● **Exercise description**
Only a number is expected in reply: the count of lines below where the word "agent" occurs.
Dataset excerpts: Begin
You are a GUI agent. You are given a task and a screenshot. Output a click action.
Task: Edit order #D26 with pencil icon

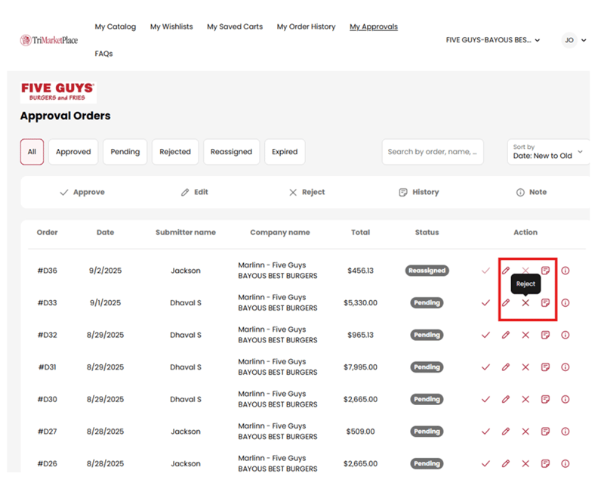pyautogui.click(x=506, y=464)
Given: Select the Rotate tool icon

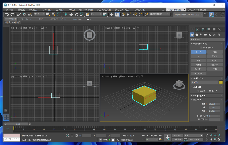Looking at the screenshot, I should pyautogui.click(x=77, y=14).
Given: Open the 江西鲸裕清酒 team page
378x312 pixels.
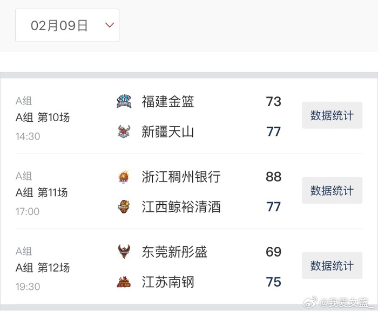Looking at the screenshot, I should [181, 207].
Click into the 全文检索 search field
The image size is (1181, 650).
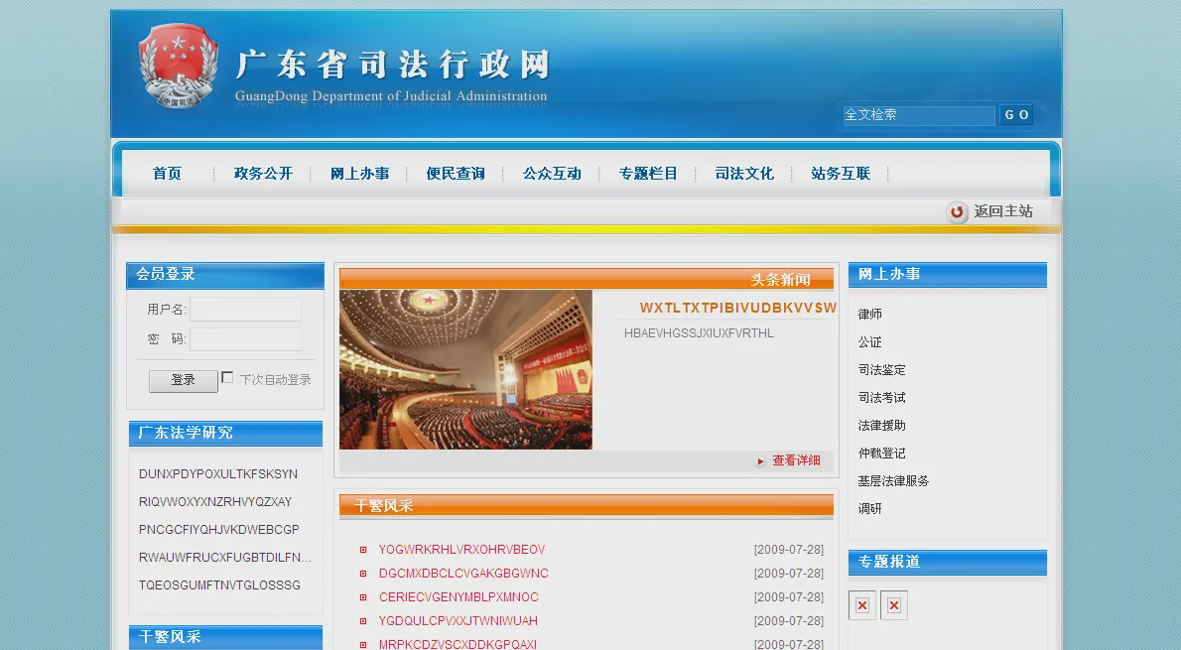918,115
Dataset excerpts: End
Dataset excerpts: Begin
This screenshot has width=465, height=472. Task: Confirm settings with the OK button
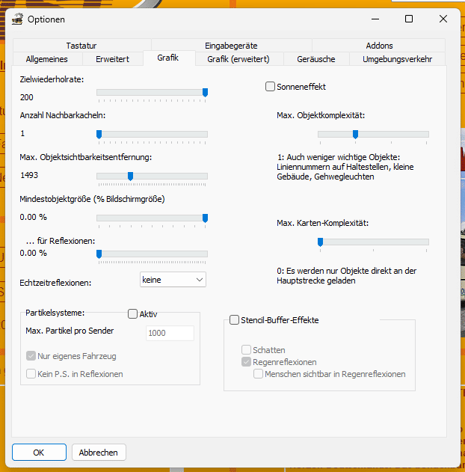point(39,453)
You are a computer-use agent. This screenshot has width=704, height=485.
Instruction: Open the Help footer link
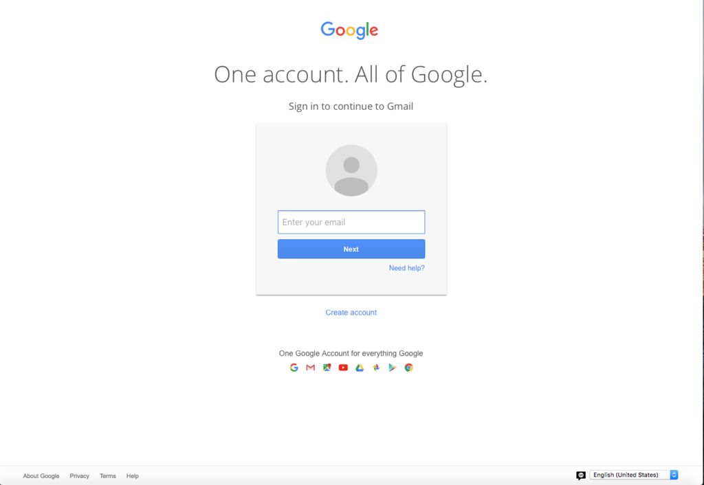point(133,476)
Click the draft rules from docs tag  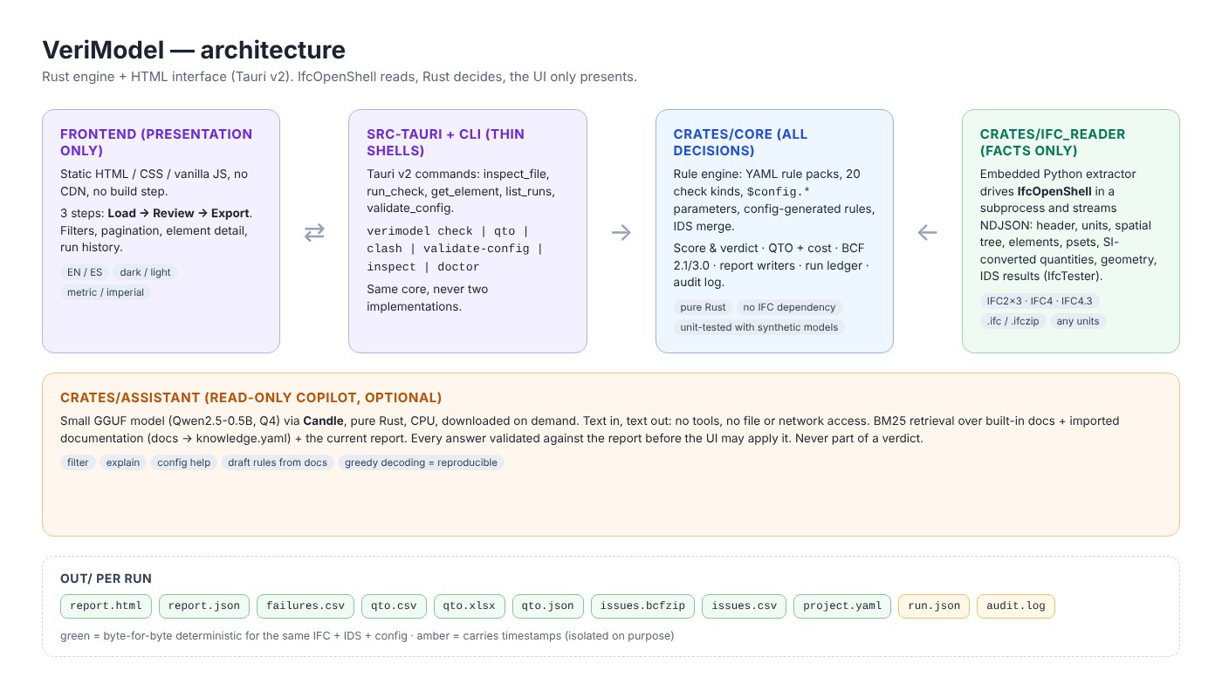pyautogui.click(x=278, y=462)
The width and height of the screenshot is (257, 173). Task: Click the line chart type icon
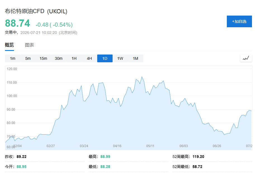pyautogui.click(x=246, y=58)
Dataset excerpts: End
● **Result of the exercise**
2